[SPARK-16533][CORE] resolve deadlocking in driver when executors die

## What changes were proposed in this pull request? This pull request reverts the changes made as a part of #14605, which simply side-steps the deadlock issue. Instead, I propose the following approach: * Use `scheduleWithFixedDelay` when calling `ExecutorAllocationManager.schedule` for scheduling executor requests. The intent of this is that if invocations are delayed beyond the default schedule interval on account of lock contention, then we avoid a situation where calls to `schedule` are made back-to-back, potentially releasing and then immediately reacquiring these locks - further exacerbating contention. * Replace a number of calls to `askWithRetry` with `ask` inside of message handling code in `CoarseGrainedSchedulerBackend` and its ilk. This allows us queue messages with the relevant endpoints, release whatever locks we might be holding, and then block whilst awaiting the response. This change is made at the cost of being able to retry should sending the message fail, as retrying outside of the lock could easily cause race conditions if other conflicting messages have been sent whilst awaiting a response. I believe this to be the lesser of two evils, as in many cases these RPC calls are to process local components, and so failures are more likely to be deterministic, and timeouts are more likely to be caused by lock contention. ## How was this patch tested? Existing tests, and manual tests under yarn-client mode. Author: Angus Gerry <angolon@gmail.com> Closes #14710 from angolon/SPARK-16533.

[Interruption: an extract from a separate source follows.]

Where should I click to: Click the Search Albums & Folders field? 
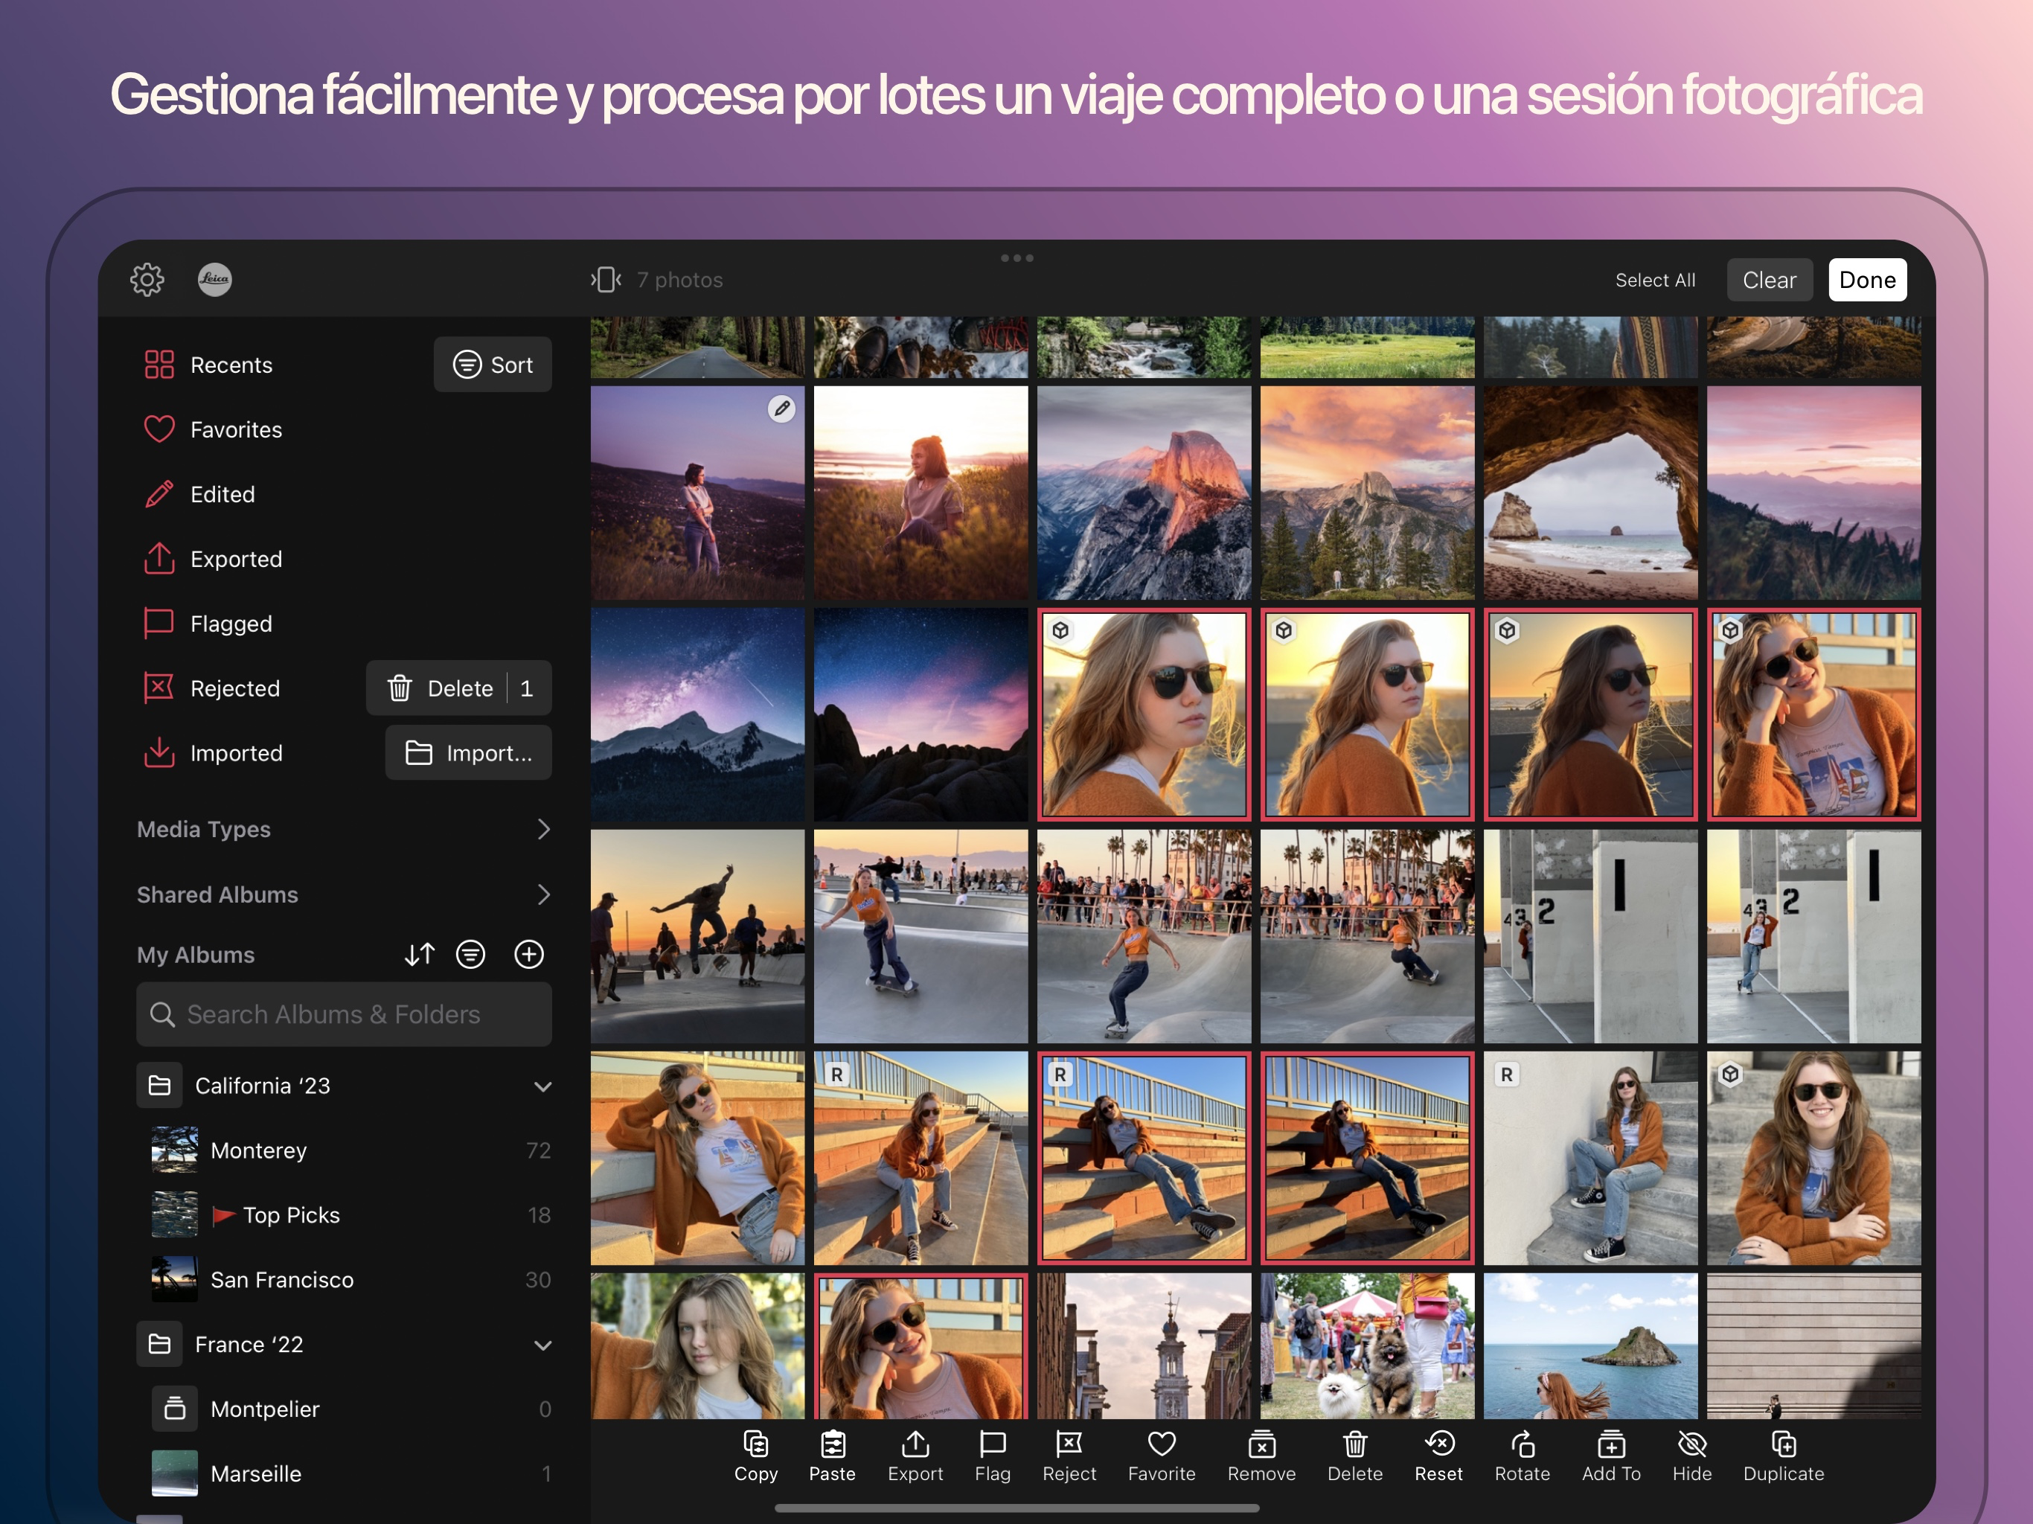345,1015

author: Angus Gerry <angolon@gmail.com> 2016-09-01 10:35:31 -0700
committer: Marcelo Vanzin <vanzin@cloudera.com> 2016-09-01 10:35:31 -0700
commit: a0aac4b775bc8c275f96ad0fbf85c9d8a3690588 (patch)
tree: 94e7f9f8d5eb9f1b32009d99caea48376cc84c81 /mesos
parent: adaaffa34ef0ef6a7baa5c1fea848cf5bc3987a2 (diff)

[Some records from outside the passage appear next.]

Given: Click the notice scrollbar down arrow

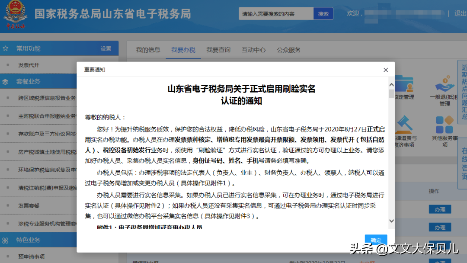Looking at the screenshot, I should pyautogui.click(x=391, y=221).
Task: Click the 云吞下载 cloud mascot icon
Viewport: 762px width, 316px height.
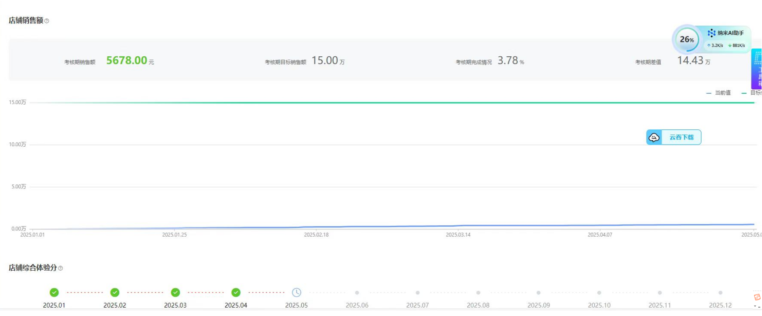Action: pos(654,137)
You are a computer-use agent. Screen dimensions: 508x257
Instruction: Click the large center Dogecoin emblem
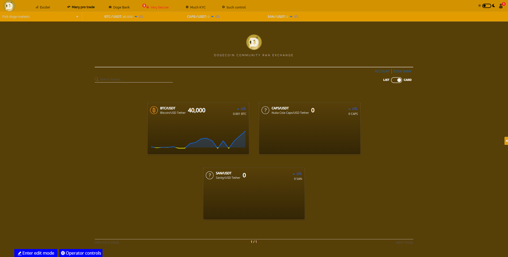click(254, 42)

download: spark-a0aac4b775bc8c275f96ad0fbf85c9d8a3690588.tar.gz
spark-a0aac4b775bc8c275f96ad0fbf85c9d8a3690588.tar.bz2
spark-a0aac4b775bc8c275f96ad0fbf85c9d8a3690588.zip
2 files changed, 13 insertions, 5 deletions
diff --git a/mesos/src/main/scala/org/apache/spark/scheduler/cluster/mesos/MesosCoarseGrainedSchedulerBackend.scala b/mesos/src/main/scala/org/apache/spark/scheduler/cluster/mesos/MesosCoarseGrainedSchedulerBackend.scala
index fde1fb3228..a64b5768c5 100644
--- a/mesos/src/main/scala/org/apache/spark/scheduler/cluster/mesos/MesosCoarseGrainedSchedulerBackend.scala
+++ b/mesos/src/main/scala/org/apache/spark/scheduler/cluster/mesos/MesosCoarseGrainedSchedulerBackend.scala
@@ -23,6 +23,7 @@ import java.util.concurrent.locks.ReentrantLock
 
 import scala.collection.JavaConverters._
 import scala.collection.mutable
+import scala.concurrent.Future
 
 import org.apache.mesos.Protos.{TaskInfo => MesosTaskInfo, _}
 
@@ -606,7 +607,7 @@ private[spark] class MesosCoarseGrainedSchedulerBackend(
       super.applicationId
     }
 
-  override def doRequestTotalExecutors(requestedTotal: Int): Boolean = {
+  override def doRequestTotalExecutors(requestedTotal: Int): Future[Boolean] = Future.successful {
     // We don't truly know if we can fulfill the full amount of executors
     // since at coarse grain it depends on the amount of slaves available.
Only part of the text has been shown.